Bob Bozada

Personal information
- Full name: Robert Bozada
- Date of birth: January 7, 1959 (age 67)
- Place of birth: St. Louis, Missouri, U.S.
- Positions: Defender; midfielder; forward;

Youth career
- 1977–1979: SIU Edwardsville Cougars

Senior career*
- Years: Team / Apps / (Gls)
- 1980: Minnesota Kicks / 0 / (0)
- 1980–1981: Minnesota Kicks (indoor) / 11 / (6)
- 1980–1982: St. Louis Steamers (indoor) / 27 / (7)
- 1982–1984: Kansas City Comets (indoor) / 21 / (3)
- 1984: Houston Dynamos /  / (4)
- 1984–1985: Kalamazoo Kangaroos (indoor) /  / (3)

Managerial career
- 1987–1989: UMKC Kangaroos

= Bob Bozada =

American soccer player and coach (born 1959)

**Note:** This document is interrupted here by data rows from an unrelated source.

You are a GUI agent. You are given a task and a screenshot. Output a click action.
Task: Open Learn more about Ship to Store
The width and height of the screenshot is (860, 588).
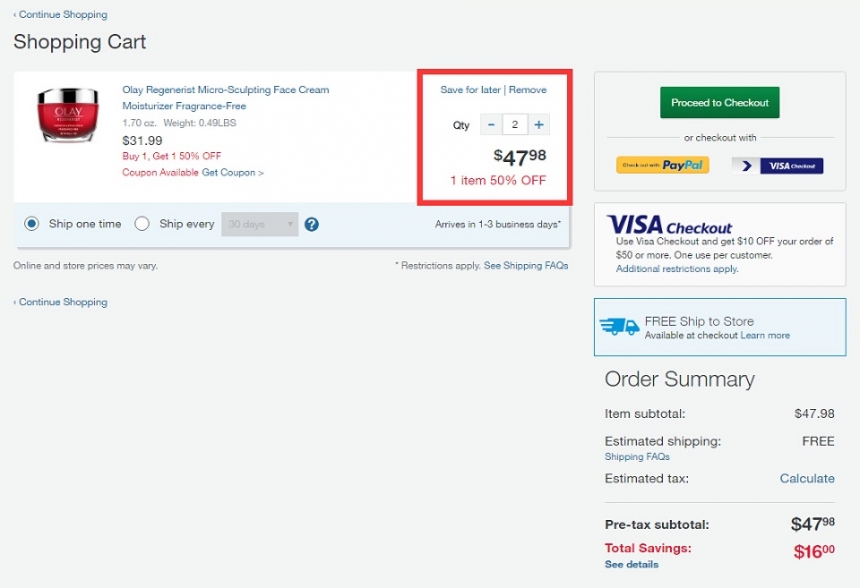coord(765,336)
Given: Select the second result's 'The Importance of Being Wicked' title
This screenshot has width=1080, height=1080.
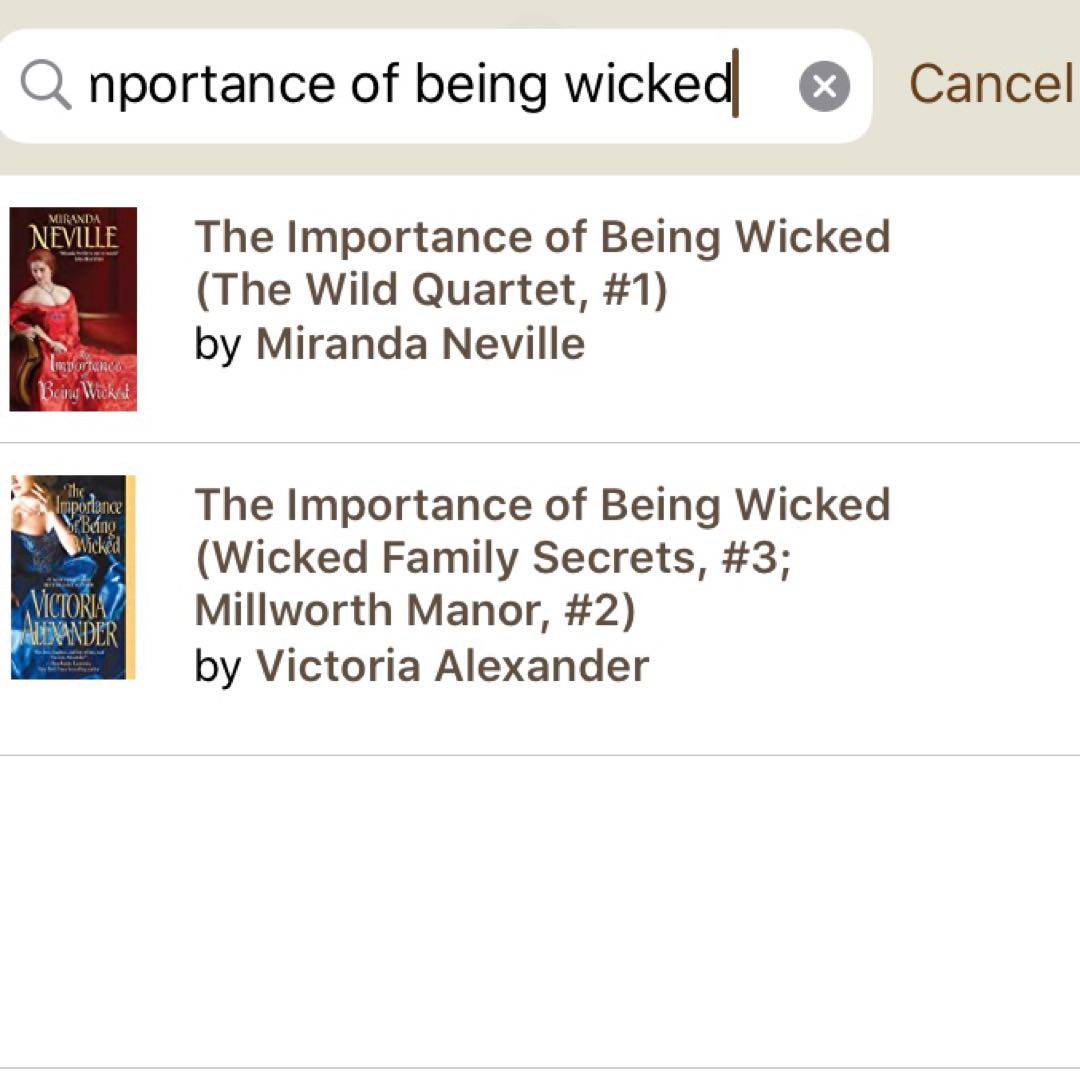Looking at the screenshot, I should [542, 504].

Robert "Bob" Bozada is an American former soccer player who played professionally in the North American Soccer League and the Major Indoor Soccer League.

==Player==
Bozada attended St. Thomas Aquinas High School in Florissant, MO. There, in 1975, he helped lead the Falcons to their first state soccer championship. After graduating from Aquinas in 1977, Bozada moved on to Southern Illinois University Edwardsville, playing on the men's soccer team from 1977 to 1979. In 1979, Bozada led the Cougars to win the NCAA Men's Division I Soccer Championship, a 3–2 victory over the Clemson Tigers.

Later that year Bozada was selected to play on the United States Olympic team, representing the USA in the 1980 Olympics in Moscow. He was the youngest player on the Olympic team at 20 years old. In 1980, the Minnesota Kicks selected Bozada in the second round of the North American Soccer League draft. He played no games during the 1980 outdoor season, and eleven during the 1980-1981 NASL indoor season. The Kicks then traded him to the St. Louis Steamers of the Major Indoor Soccer League. After two seasons with the Steamers, he finished his career with two seasons with the Kansas City Comets. He later played for the Kalamazoo Kangaroos of the American Indoor Soccer Association.

==Coach==
Following his playing career, Bozada worked with Welsh soccer star, Clive Griffiths, in starting the International Soccer Organization, which took the top youth players in America ages 12–18 to Europe to complete in international (mostly European) soccer Tournaments in the summer.

In 1989, Bozada became the first head coach of the University of Missouri–Kansas City men's soccer team. He compiled a 49-29-1 record over six seasons. Bozada also worked for the Kansas City Wizards from 2007 to 2011.

==Family==
Bozada has two sons, Robert, born in 1985 and Kevin in 1988. Both were accomplished athletes growing up with Kevin taking 1st team all-state honors in both soccer and lacrosse in high school and later playing on the University of Oregon Men's Lacrosse team in 2007–2009.